Writer’s block is often painted as one of the worst things a writer can suffer from. But what if it’s actually one of the best things that you’ll face as an aspiring creator?
Is ‘writer’s block’ real? In the sense that sometimes creative blockages make completing writing projects more difficult, yes. In the past I’ve been fairly vocal about how much I dislike this term, not because the struggle isn’t real but because I don’t love how people use and respond to it in most situations.
I refer to it as writer’s block because that’s the term people most widely recognize. Regardless of what you call it, though, this state of feeling creatively stuck or “dried out” does happen. It’s fairly common, actually, even among some of the world’s most successful writers.
The difference with many of them, though, is that they don’t treat writer’s block like an actual blockage. That’s why I refrain from calling it a “block” whenever I can. Successful writers treat these moments as barriers meant to be worked around or through. That’s how they still manage to get their work done despite not always feeling the most “at one” with their creativity.
I’m not a fan of people who say “I have writer’s block” and then proceed to just immediately give up without any plan of tackling the problem. “Oh, I’ve had writer’s block for at least a year.” No … I’m pretty sure you just haven’t been trying to create anything. I’m not trying to judge too harshly here, but there does come a point when “feeling blocked” becomes “don’t feel like making the effort.”

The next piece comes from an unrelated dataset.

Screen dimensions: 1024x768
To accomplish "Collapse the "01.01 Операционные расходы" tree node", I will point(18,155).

Yes, “writer’s block” exists. But it’s not an excuse to stop writing completely. Or, it shouldn’t be anyway.
Writer’s block is your brain’s way of telling you to focus your energy somewhere else. There are a lot of reasons people get writer’s block. I get it most often when I’ve just logged out of a long stretch at my day job, when I’m overworked, and when I’ve hit a rough spot mental health-wise.
Some people get it after they come back from vacation (or when they’re about to go on one). Others face this infuriating and often inconvenient struggle when they’re on deadline and find themselves under too much pressure to nail down a “good” idea.

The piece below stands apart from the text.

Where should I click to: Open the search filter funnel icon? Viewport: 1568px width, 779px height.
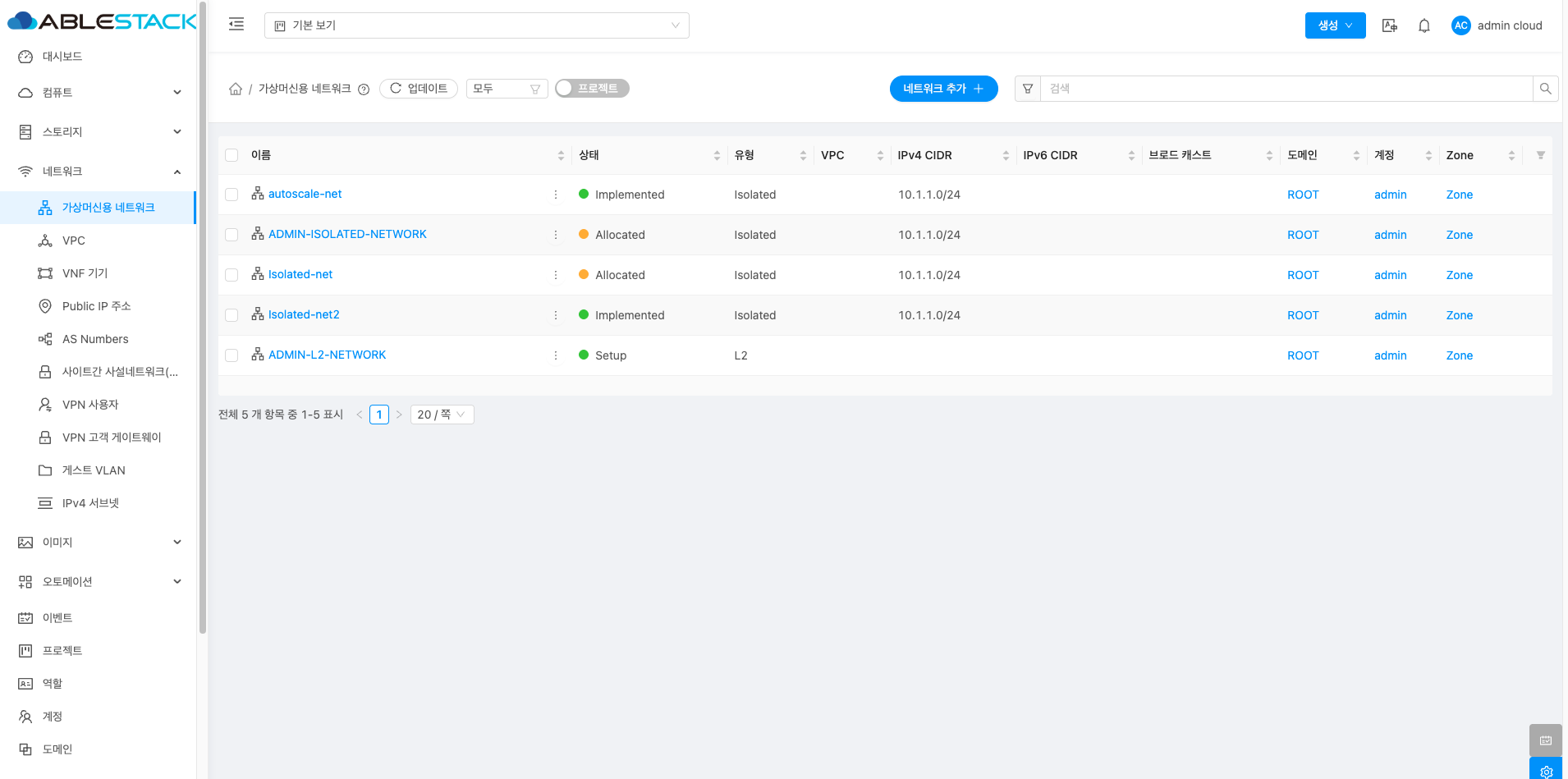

When you get stuck, it’s not a sign that you’re “failing” or that the idea you had wasn’t a worthy one (necessarily). It’s not an indication of how skilled or capable you are (or aren’t). Really, writer’s block is just your brain’s way of saying: “Hey man … I’ve been working hard all day. Can we take a break? Maybe go for a walk? Get some food?” (Even brains have to eat — or rather, you have to feed them.)
These are the moments you have to get up out of your chair (or off your couch … off the floor … whatever) and give your mind a rest. You don’t have to go for a walk — you can listen to music, maybe dance a little. Take a shower (where some of the best ideas might be waiting). Let yourself unwind for a little while.
Many people don’t think they can do this — walk away from their desks and leave their unfinished work behind — because they’re afraid they won’t be able to go back to and finish it. Well, you weren’t getting anything done anyway while you were just sitting there stuck and mad about it, right?
In some cases, it’s okay — maybe even best — to leave your work alone for the night and come back to it tomorrow morning fresh, rested, and ready to go.
Writer’s block might actually turn out to be a great thing. Why? Because it forces you to look away from the thing that’s leaving you tangled and confused and focus on something that might very quickly inspire you to start writing again.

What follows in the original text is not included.